Fragmento |
****************

Para la visita de las siete casas, en su Plymouth 48 color verde botella y llantas blancas los llevaba a iglesias más allá de su colonia, la San Rafael: al Carmen, en San Angel; a San Juan Bautista, en Coyoacán; a San Agustín de las Cuevas, en Tlalpan, todas repletas, donde valía la pena contemplar los altares adornados con flores blancas, pero más, a decir verdad, los buñuelos a la salida.
En mis primeros recuerdos de la mesita de sala de su casa aparecen siempre el periódico del día, el Teleguía de la semana, la revista de crucigramas, las hojas de sus quinielas, su misal gastado y un rosario de madera, su compañero eterno de caminatas.
Los días santos no encendía la televisión, así hubiera partido de fútbol. No escuchaba el radio ni ponía sus discos, nada de música; aunque el mayor sacrificio no era otro que renunciar a su cubita diaria.
Vivió protegido por sus estampitas de santos, unas acomodadas bajo el cristal de su buró, otras, en su cartera. Rezaba en silencio, delatado solo por sus señas al persignarse, no una sino varias veces, como reforzando el blindaje.
A sus noventa y cinco años dejó de salir al mundo, excepto a la iglesia, donde cada vez le costaba más sostenerse en pie, apoyando una mano en el respaldo de la banca de adelante y la otra en donde le dolía el lumbago.
Cada viernes santo vuelve a sonar su voz animada en la memoria del corazón: ¡niños, ya son las tres, miren cómo se nubló el cielo, ya sentí unas gotas… vengan, vamos a rezar un credo! Y sí, se nublaba, ya fuera en la ciudad o cerca del mar.
Así la fe de mi abuelo. “La fe de mis mayores”, canta en su saeta-adaptación-de-poema, Serrat.

****************

Enunciado |
Actualiza el fragmento copiando todo lo que va desde "Para la visita" hasta "su cubita diaria.", pero pon "churros" en lugar de "buñuelos". Para responder, apóyate solo en el fragmento.

Datos proporcionados |
****************

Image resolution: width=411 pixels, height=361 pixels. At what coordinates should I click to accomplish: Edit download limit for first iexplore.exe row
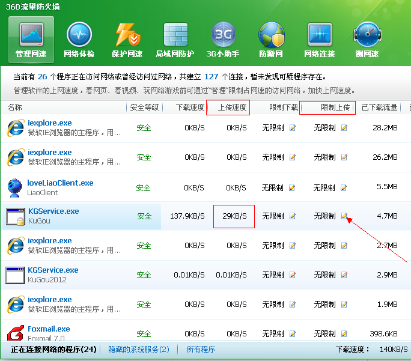[x=293, y=128]
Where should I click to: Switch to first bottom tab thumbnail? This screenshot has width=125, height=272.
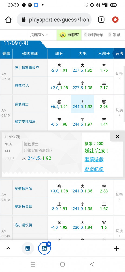[28, 248]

****************

Respuesta escrita |
Para la visita de las siete casas, en su Plymouth 48 color verde botella y llantas blancas los llevaba a iglesias más allá de su colonia, la San Rafael: al Carmen, en San Angel; a San Juan Bautista, en Coyoacán; a San Agustín de las Cuevas, en Tlalpan, todas repletas, donde valía la pena contemplar los altares adornados con flores blancas, pero más, a decir verdad, los churros a la salida.
En mis primeros recuerdos de la mesita de sala de su casa aparecen siempre el periódico del día, el Teleguía de la semana, la revista de crucigramas, las hojas de sus quinielas, su misal gastado y un rosario de madera, su compañero eterno de caminatas.
Los días santos no encendía la televisión, así hubiera partido de fútbol. No escuchaba el radio ni ponía sus discos, nada de música; aunque el mayor sacrificio no era otro que renunciar a su cubita diaria.